It's not that easy..
You can't fine a company out of existence, but you can fine them something that cannot be paid out of petty cash or bypassed with badly advertised voucher scams (like the US DoJ vs MS case).
Two things happen: shareholders wake up (i.e. can no longer claim ignorance), and the company now has a conviction on record.
It does not mean that Intel can progress as before - the intention of a fine is to change behavior, and if that does not happen Intel will face ANOTHER case. With the previous fine set at this level, the assumption will then be that the fine was insufficient, which can make the next conviction extremely dangerous as the commission has wide ranging powers (for instance, it can control access to markets AFAIK)..
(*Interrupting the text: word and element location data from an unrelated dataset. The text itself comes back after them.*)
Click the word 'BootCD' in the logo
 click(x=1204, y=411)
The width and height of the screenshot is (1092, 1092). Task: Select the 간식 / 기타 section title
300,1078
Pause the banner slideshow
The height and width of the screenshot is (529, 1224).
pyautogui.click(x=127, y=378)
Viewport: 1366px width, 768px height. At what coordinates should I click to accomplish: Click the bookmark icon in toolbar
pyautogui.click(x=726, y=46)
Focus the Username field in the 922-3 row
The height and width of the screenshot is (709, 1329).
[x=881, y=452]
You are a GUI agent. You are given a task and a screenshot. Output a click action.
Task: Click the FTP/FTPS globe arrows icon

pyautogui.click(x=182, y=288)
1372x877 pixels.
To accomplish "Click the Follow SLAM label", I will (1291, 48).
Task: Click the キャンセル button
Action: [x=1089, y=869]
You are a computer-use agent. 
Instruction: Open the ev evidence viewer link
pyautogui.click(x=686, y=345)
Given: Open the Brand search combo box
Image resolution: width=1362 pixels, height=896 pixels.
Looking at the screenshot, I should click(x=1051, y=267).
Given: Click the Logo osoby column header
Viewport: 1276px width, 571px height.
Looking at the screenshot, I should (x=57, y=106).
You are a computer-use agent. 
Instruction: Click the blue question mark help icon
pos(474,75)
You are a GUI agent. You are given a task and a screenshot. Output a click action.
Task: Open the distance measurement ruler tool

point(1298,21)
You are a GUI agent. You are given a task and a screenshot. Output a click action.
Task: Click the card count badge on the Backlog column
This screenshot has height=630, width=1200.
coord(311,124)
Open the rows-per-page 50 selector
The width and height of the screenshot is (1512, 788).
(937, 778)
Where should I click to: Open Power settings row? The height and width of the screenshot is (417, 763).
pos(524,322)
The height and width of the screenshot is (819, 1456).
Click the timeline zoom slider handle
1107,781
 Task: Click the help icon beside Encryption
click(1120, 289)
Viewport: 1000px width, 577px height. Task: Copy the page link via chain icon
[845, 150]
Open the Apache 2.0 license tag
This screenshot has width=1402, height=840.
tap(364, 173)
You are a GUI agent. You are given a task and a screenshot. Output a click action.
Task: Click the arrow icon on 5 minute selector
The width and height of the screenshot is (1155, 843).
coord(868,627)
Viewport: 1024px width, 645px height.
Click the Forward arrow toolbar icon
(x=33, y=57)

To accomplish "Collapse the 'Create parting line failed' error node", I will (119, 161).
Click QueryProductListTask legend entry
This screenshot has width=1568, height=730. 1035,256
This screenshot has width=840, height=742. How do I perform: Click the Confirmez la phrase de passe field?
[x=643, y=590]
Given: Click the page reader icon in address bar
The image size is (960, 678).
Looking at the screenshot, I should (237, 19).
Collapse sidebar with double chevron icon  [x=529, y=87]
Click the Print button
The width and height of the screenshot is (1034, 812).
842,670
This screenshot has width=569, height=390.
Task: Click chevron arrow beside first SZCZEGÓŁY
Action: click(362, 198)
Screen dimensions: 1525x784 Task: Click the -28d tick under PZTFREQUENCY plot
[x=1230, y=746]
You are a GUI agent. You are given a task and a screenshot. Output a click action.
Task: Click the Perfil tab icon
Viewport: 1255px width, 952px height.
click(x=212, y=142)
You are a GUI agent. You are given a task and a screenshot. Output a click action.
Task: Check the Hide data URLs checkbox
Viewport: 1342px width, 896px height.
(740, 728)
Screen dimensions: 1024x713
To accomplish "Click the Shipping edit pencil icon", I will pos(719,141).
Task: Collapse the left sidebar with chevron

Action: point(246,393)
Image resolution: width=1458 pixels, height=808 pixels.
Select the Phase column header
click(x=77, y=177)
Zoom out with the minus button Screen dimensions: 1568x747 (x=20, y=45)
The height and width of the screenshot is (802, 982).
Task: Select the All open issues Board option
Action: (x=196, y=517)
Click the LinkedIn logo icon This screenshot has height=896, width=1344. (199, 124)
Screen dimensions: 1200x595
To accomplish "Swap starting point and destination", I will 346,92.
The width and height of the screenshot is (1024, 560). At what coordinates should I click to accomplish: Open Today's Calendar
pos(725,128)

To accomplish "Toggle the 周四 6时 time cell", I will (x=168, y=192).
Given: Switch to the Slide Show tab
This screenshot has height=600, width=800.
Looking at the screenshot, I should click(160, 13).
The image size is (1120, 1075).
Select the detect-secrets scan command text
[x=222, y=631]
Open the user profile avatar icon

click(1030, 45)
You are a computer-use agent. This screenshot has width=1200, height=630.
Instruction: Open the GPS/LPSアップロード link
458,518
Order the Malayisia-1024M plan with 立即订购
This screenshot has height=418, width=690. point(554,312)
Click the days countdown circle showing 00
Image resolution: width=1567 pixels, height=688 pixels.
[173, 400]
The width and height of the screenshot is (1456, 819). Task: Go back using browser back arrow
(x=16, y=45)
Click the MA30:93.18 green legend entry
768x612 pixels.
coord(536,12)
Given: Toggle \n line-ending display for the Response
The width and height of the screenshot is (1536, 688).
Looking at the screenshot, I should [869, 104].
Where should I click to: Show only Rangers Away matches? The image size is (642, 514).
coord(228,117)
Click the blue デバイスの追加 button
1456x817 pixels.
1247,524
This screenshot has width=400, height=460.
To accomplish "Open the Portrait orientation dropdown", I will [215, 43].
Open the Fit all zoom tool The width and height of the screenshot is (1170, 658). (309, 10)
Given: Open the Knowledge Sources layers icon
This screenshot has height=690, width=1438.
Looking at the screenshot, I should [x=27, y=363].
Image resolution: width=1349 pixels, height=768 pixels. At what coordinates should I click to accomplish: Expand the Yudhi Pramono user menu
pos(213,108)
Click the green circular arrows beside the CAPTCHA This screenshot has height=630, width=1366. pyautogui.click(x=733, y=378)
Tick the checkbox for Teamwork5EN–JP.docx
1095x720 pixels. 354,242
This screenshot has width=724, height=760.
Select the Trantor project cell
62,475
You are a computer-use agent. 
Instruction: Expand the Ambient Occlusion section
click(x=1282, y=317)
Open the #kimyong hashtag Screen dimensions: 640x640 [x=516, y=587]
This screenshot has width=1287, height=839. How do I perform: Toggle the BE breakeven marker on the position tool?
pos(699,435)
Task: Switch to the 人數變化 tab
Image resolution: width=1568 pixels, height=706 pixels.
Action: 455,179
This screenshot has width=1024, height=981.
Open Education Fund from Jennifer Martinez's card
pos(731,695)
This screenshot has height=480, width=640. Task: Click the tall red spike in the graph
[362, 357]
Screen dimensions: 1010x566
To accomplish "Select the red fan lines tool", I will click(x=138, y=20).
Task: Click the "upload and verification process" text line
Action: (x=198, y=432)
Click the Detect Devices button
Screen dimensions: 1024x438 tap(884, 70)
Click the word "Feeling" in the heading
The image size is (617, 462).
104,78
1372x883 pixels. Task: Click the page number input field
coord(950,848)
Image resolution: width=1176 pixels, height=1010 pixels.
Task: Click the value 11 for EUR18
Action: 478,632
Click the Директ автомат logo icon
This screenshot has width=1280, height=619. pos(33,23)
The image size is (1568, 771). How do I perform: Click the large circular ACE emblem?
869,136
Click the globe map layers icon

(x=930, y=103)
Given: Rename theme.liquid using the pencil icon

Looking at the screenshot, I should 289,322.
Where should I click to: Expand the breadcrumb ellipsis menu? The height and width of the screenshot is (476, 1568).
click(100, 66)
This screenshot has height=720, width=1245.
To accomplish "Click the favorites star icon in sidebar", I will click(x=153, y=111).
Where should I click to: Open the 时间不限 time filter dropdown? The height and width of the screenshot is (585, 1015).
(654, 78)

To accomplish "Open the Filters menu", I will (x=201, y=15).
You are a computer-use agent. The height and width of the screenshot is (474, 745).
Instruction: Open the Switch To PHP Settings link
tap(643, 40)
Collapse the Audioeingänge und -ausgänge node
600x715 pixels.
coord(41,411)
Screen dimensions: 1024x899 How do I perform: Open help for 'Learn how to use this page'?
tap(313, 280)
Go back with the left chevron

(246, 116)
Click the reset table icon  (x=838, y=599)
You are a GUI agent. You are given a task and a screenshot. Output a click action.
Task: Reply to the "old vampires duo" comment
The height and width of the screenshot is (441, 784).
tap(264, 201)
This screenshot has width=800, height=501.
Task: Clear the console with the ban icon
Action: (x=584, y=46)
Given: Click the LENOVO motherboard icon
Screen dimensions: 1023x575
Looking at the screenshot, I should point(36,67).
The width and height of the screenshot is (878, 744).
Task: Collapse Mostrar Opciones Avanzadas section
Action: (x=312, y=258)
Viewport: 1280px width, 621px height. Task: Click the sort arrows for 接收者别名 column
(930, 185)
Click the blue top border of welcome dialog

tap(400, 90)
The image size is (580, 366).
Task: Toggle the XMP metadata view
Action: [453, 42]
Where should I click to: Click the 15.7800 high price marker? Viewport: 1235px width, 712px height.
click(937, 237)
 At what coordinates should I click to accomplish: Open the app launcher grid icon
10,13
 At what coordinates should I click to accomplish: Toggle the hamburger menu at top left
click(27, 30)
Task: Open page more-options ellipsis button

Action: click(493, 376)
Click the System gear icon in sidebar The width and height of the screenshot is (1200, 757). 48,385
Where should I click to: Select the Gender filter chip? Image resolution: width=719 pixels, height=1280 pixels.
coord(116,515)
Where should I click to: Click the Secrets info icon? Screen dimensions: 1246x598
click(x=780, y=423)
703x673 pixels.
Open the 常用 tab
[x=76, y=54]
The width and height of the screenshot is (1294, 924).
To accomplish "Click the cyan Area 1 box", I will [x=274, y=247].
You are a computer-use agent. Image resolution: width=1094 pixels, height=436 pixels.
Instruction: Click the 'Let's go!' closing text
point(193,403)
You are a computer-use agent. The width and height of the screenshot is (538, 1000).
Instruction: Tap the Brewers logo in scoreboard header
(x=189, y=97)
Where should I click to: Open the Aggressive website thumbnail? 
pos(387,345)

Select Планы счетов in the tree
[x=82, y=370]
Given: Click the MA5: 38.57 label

So, yes, the fine is a percentage of gain, but no, it's not so small not to make a difference. It's the first fine after a series of warnings. MS has already discovered it cannot BS its way out, and it has already found just how uncomfortably good EU monitoring works vs what it is used to in the US - and no way to buy themselves out (as far as I recall they tried that too).
Intel is learning that first lesson now as well - if they comply, fine. If not, more will come their way, and rightly so. The EU has nothing against success, but everything against abuse of a monopoly position, and even more so since teh US appeared to be incapable of developing a spine in that context (which only emboldens the abusers).